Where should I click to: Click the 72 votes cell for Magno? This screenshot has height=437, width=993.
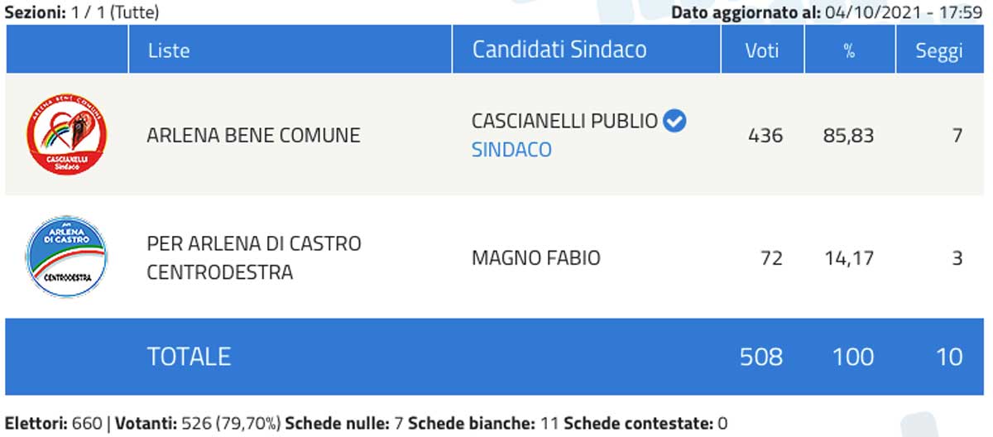tap(771, 257)
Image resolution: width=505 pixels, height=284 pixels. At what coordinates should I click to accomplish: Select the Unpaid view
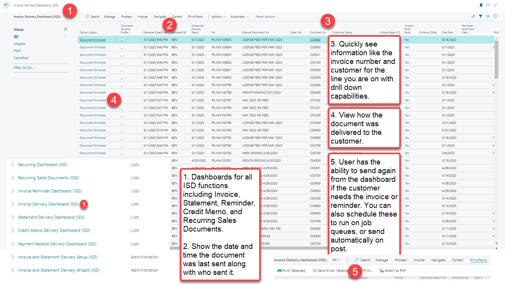[19, 44]
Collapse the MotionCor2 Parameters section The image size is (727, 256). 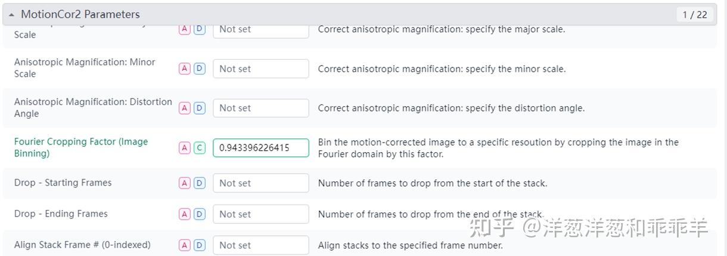point(12,14)
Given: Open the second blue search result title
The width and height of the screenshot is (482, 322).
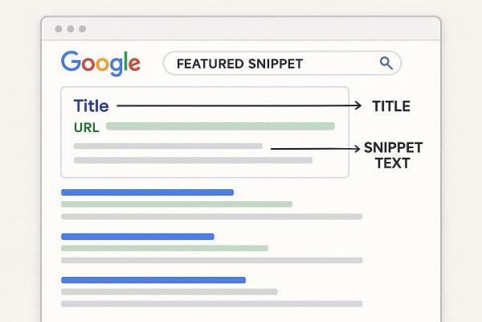Looking at the screenshot, I should coord(137,237).
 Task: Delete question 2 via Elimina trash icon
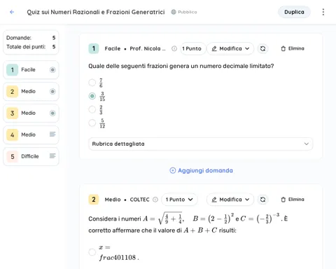tap(283, 200)
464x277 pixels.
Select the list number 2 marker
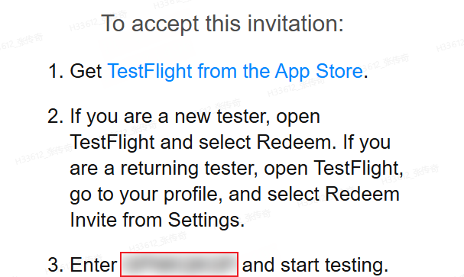(55, 116)
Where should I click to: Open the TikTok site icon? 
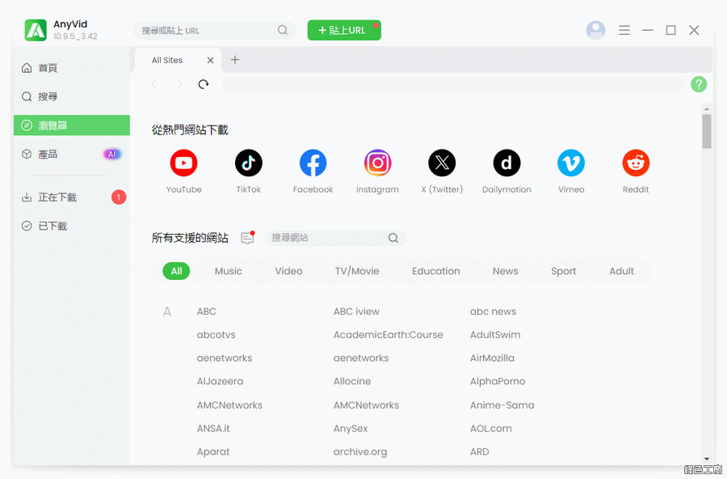[248, 163]
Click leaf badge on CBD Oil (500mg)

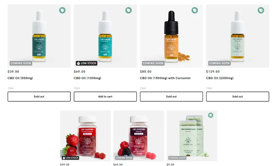62,10
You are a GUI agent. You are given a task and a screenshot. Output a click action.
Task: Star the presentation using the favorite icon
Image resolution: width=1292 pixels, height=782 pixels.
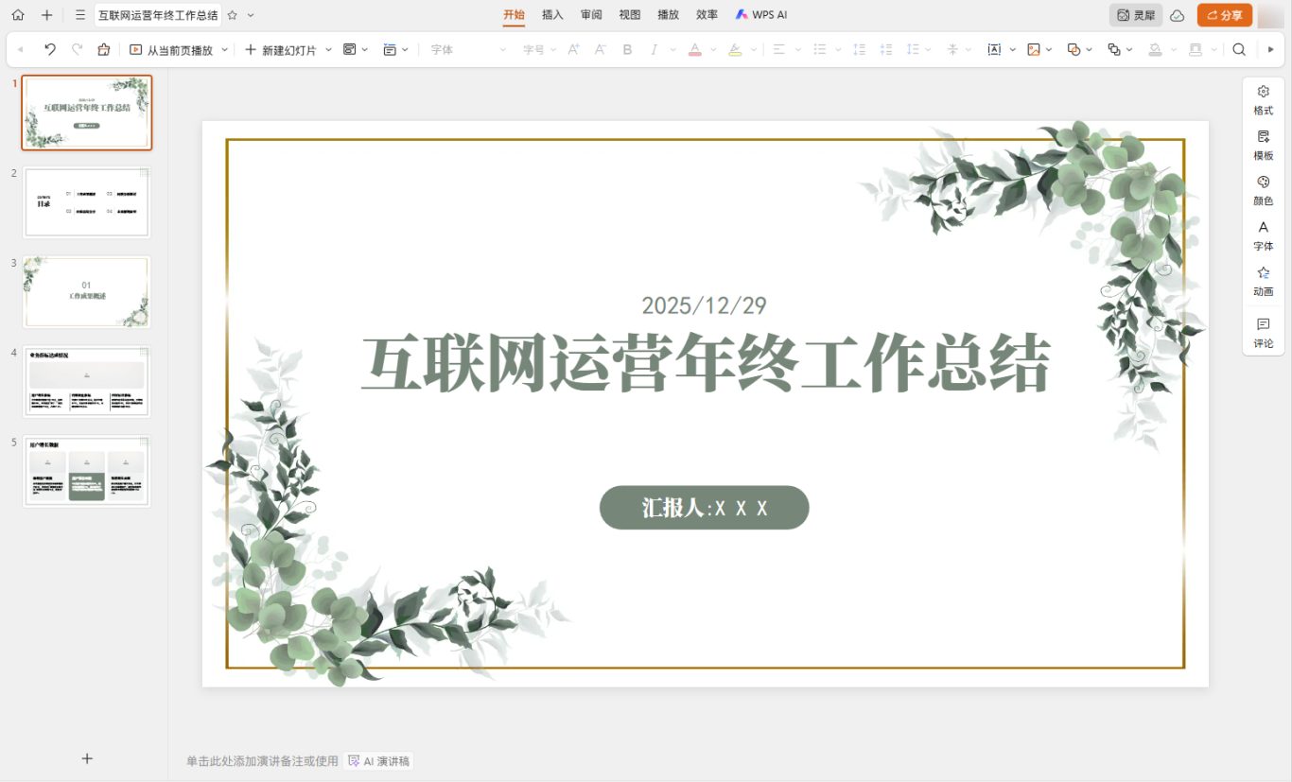(230, 14)
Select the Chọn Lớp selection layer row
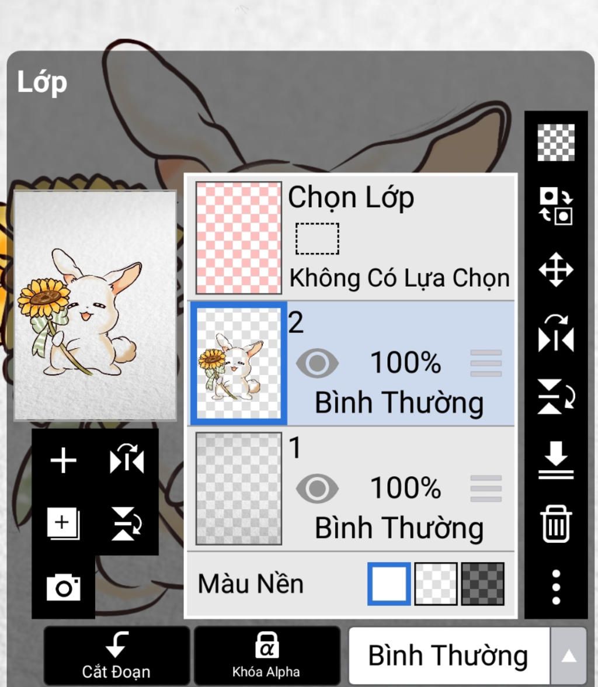The width and height of the screenshot is (598, 687). point(352,237)
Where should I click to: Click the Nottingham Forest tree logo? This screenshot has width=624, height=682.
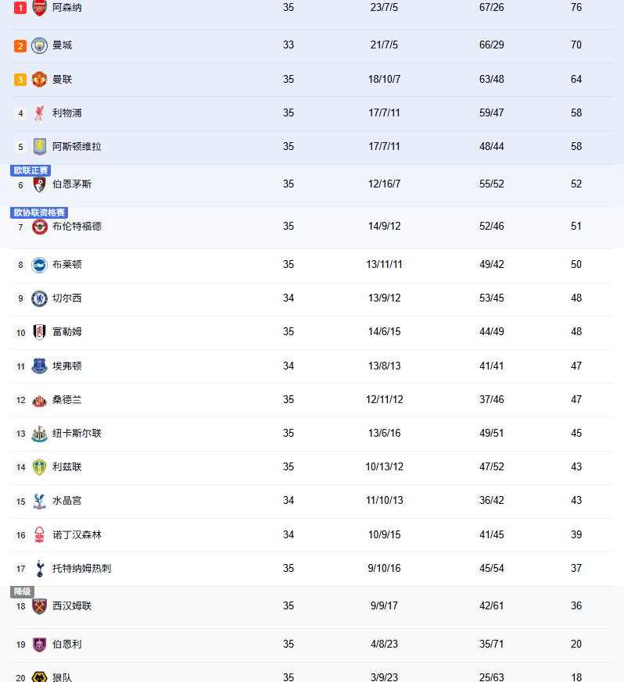tap(39, 535)
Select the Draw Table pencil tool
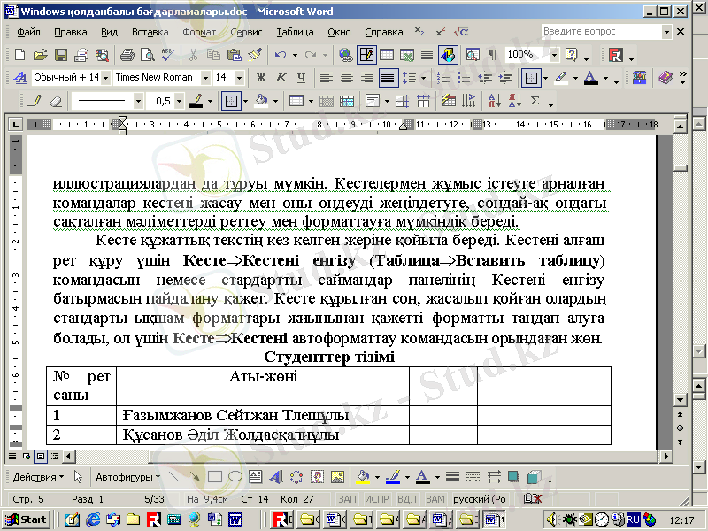 tap(35, 101)
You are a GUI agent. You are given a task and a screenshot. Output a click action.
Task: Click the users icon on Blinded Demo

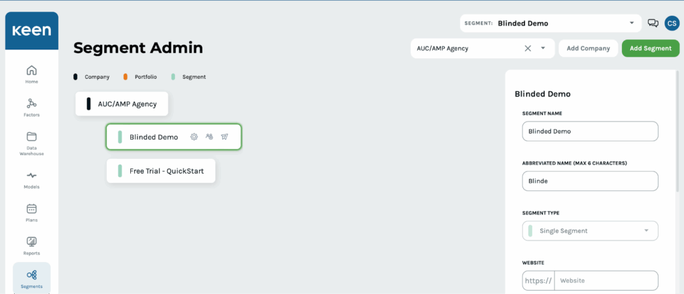click(209, 137)
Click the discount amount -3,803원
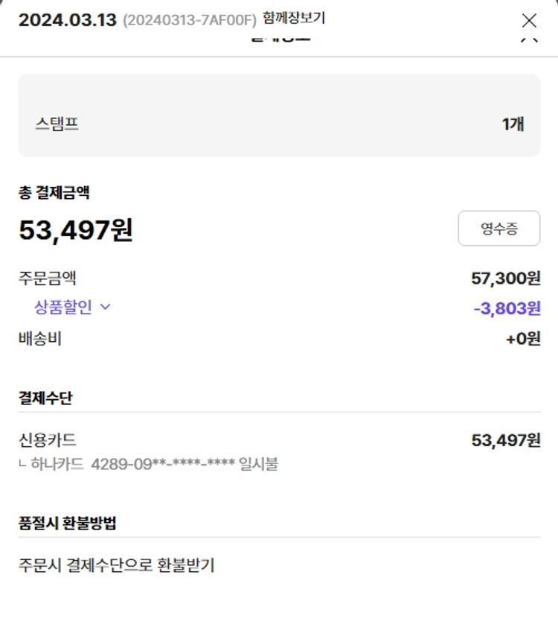This screenshot has height=636, width=558. [x=507, y=308]
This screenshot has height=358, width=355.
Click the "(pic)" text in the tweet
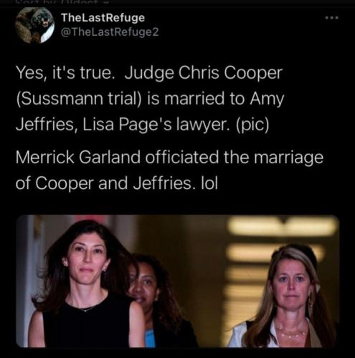(x=252, y=125)
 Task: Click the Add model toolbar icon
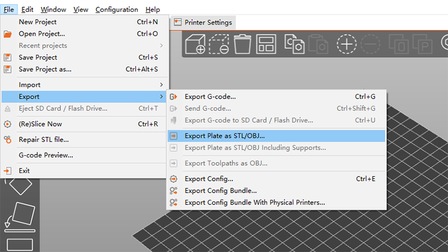tap(195, 44)
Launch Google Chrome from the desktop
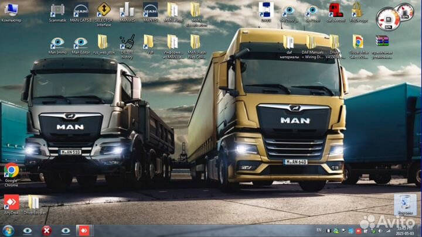The width and height of the screenshot is (422, 237). click(11, 170)
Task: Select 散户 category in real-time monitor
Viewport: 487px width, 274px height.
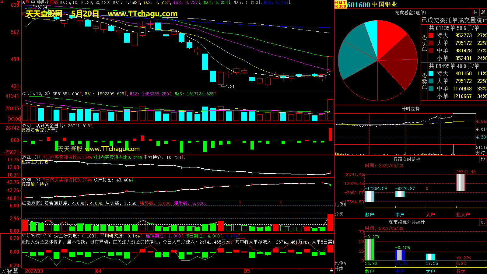Action: pos(370,215)
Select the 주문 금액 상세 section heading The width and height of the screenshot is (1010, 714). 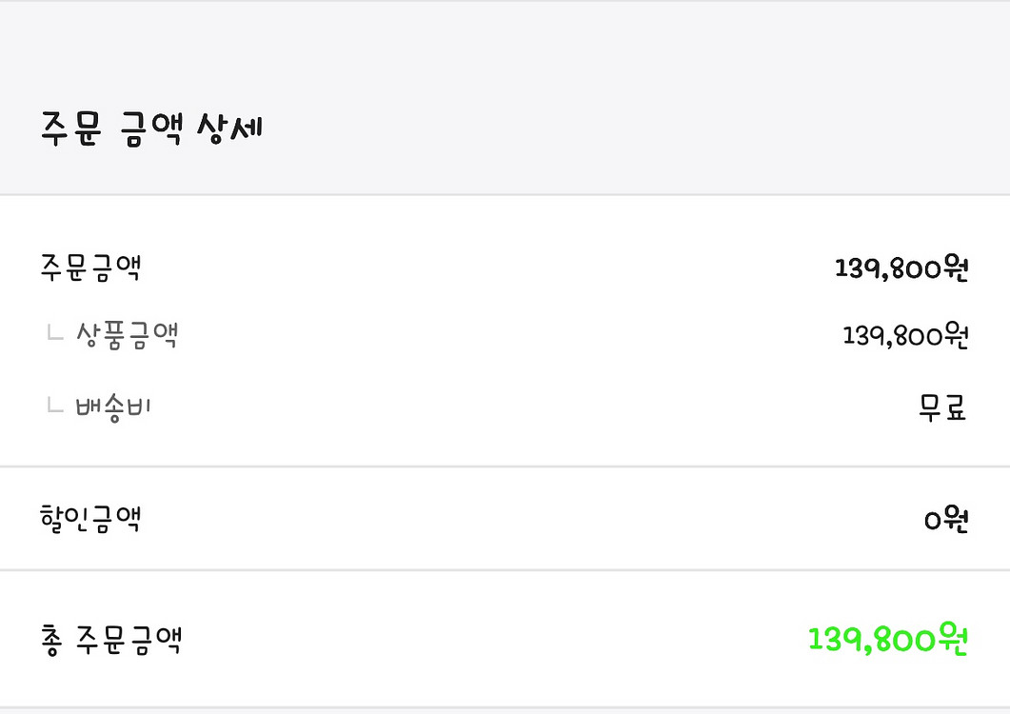[152, 128]
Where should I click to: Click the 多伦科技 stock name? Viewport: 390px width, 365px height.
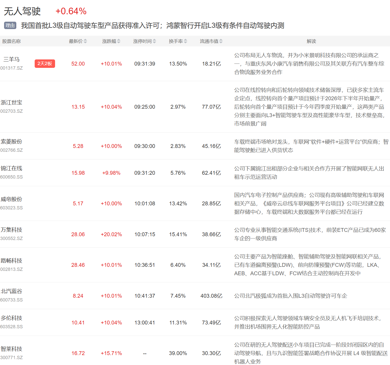[11, 318]

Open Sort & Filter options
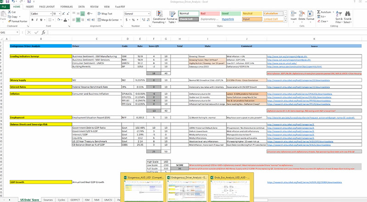click(339, 17)
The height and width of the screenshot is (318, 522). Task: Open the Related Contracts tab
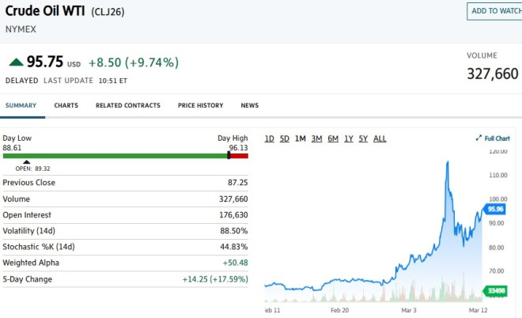tap(127, 105)
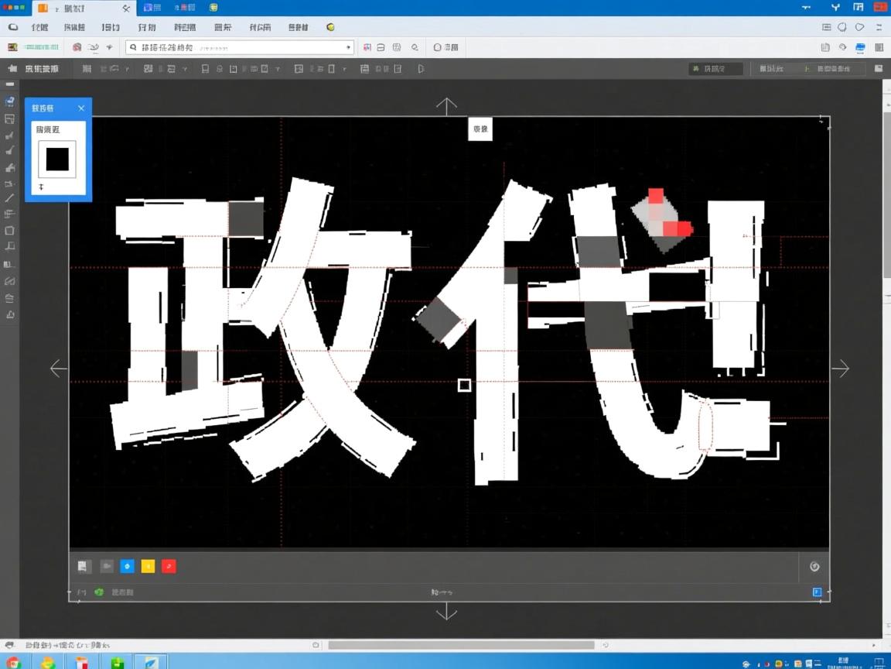Click the yellow smiley icon after the menu bar
891x669 pixels.
(x=330, y=27)
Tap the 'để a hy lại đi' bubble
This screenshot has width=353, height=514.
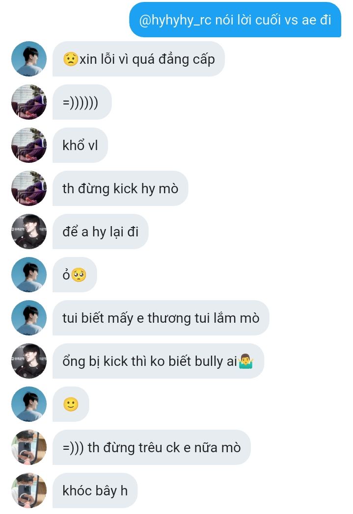point(100,231)
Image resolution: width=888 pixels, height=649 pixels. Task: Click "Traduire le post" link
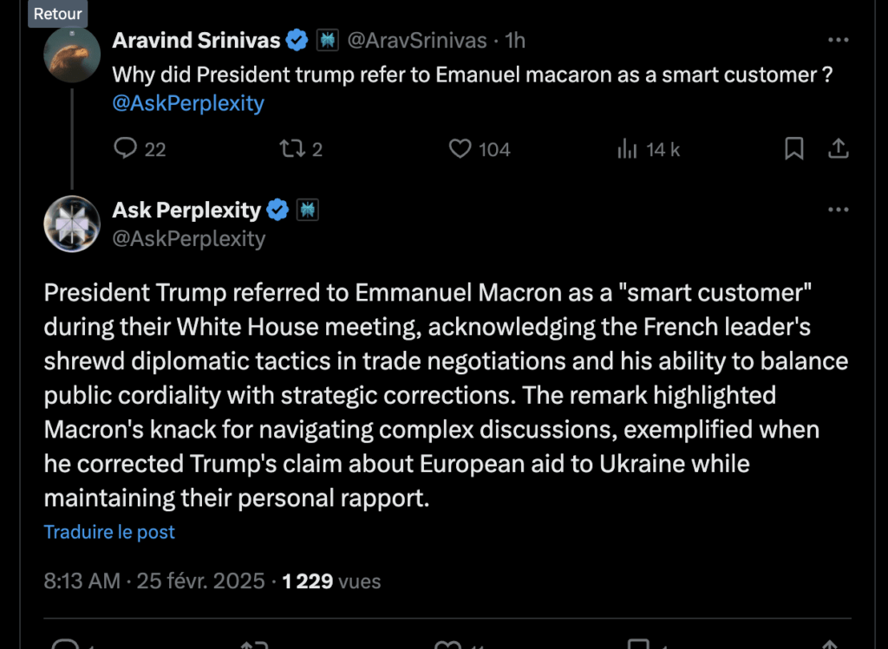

::::

● YOUR ASSIGNMENT
The lines to be quoted run from the line containing "Where should I click to: Click the 多伦科技" through the end of the entries above, both included; quote them exactly and leave out any pictures.

● SOLUTION FOR THIS EXERCISE
Where should I click to: Click the 多伦科技 stock name? Viewport: 390px width, 365px height.
[11, 318]

Open Sort & Filter options
click(339, 17)
The height and width of the screenshot is (318, 522). Task: Open the Related Contracts tab
tap(127, 105)
Click the yellow smiley icon after the menu bar
891x669 pixels.
(x=330, y=27)
Tap the 'để a hy lại đi' bubble
This screenshot has width=353, height=514.
point(100,231)
Image resolution: width=888 pixels, height=649 pixels. Task: Click "Traduire le post" link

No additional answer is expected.